What change did Intel introduce ? Basically, the TSC may not be incremented according to the CPU internal clock speed. Some explanations : The Prescott Pentium 4, since its F41 revision, uses a clock modulation mechanism in order to reduce its consumption : the C1E state. This mechanism allows to reduce the CPU multiplier down to 14x when idling, namely when the CPU is not used. So doing, it reduces the consumption and the dissipated heat. Then, the 6xx Pentium 4 introduced a more advanced clock modulation mechanism, the EIST, that changes the CPU clock multiplier and voltage according to the CPU utilization. At that point, we noticed unexpected behaviours in detection programs, like shown here :
Here is the example of a Pentium 4 630 system, with default BIOS settings, running a freshly installed OS. We used CPU-Z 1.26.3, Sandra 2005, and the latest version of CrystalCPUID : 4.3.8.240. Notice that all these programs seem to detect a CPU frequency of 3GHz, but display a wrong FSB of 215MHz and a 14x multiplier, when the real numbers are 15 x 200MHz.

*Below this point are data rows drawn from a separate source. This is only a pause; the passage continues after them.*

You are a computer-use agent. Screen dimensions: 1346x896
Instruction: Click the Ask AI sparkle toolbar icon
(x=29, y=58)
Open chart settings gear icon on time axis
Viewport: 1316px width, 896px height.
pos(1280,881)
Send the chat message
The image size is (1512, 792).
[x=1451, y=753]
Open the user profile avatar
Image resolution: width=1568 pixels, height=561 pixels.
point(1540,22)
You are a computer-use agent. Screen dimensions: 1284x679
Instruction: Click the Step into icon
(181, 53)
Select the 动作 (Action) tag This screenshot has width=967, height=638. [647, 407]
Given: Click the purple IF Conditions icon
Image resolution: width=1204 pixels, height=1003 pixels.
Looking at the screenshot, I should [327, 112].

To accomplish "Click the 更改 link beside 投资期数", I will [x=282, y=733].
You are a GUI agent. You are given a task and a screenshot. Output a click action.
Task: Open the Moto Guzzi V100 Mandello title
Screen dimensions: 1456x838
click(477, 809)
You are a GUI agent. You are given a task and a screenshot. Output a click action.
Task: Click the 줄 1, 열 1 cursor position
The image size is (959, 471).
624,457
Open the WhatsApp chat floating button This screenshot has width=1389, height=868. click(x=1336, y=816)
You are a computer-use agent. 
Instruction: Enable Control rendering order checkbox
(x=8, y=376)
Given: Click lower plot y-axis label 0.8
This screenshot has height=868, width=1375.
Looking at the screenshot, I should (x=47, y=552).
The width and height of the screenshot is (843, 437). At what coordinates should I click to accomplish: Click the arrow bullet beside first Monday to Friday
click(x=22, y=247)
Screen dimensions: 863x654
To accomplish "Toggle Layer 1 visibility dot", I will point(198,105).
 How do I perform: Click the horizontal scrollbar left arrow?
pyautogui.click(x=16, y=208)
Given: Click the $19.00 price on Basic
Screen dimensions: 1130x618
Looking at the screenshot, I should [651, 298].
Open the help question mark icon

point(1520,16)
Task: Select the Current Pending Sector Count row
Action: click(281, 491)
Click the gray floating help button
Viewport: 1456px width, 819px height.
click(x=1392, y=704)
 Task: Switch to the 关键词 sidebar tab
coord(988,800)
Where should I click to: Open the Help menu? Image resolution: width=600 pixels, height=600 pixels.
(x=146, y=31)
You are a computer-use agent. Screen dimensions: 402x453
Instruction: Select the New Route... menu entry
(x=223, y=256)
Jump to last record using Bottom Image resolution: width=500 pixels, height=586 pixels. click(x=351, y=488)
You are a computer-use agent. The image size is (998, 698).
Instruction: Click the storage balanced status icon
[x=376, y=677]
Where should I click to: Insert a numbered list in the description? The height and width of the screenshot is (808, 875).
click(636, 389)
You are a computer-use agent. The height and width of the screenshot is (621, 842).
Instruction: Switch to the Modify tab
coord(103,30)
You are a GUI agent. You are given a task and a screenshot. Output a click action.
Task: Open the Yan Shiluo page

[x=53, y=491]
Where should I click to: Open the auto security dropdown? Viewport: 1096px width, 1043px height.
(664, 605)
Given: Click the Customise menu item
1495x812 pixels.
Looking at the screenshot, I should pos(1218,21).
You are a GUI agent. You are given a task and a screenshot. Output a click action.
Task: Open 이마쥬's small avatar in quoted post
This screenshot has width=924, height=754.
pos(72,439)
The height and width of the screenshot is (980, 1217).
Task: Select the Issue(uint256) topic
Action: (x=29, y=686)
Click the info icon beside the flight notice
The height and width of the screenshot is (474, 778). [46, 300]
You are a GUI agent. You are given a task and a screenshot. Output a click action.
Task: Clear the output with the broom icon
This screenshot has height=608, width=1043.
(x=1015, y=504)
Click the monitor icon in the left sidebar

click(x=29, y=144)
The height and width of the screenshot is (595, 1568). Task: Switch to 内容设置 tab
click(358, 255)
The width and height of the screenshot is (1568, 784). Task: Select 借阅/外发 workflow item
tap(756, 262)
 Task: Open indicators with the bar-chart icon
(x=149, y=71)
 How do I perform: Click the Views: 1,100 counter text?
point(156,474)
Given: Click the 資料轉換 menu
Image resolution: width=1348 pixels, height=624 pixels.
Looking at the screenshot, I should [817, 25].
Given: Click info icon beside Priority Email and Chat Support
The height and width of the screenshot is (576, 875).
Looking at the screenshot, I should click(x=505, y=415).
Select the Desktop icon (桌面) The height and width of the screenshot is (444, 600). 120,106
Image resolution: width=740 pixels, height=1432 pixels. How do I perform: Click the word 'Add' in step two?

Strange ! The way these program work is the following :
- Use TSC to get the CPU internal clock speed
- Read the multiplier in a MSR register
- Divide the frequency by the multiplier to get the FSB.
Nethertheless, these values are obviously wrong. The problem either comes from the TSC or from the multiplier, but the multiplier is correct, as its changes matches the behaviour of the C1E state (14x when idling). In order to figure out what was the problem, we used CPU-Z 1.27, that uses a different way to compute the CPU clock speed, without the TSC. The result is the following :
Bingo, the frequency is now 2.8GHz in idle mode, and the FSB is correctly reported as 200MHz. So, why did all previous program return 3.0GHz when the real CPU clock is 2.8GHz ? Because the TSC is not incremented according to the real CPU frequency anymore. In this case, the CPU is running at 2.8GHz BUT the TSC is still incremented at 3GHz. Nethertheless, this problem is hard to see in normal utilization, because any CPU load restores the maximum multiplier and therefore the 3GHz frequency. So, we used a small tool to force the multiplier to be set to its lowest value, whatever the CPU load is. This tool also displays the CPU clock speed using two different methods : one uses the TSC, and the other one is the same as the one used in CPU-Z 1.27.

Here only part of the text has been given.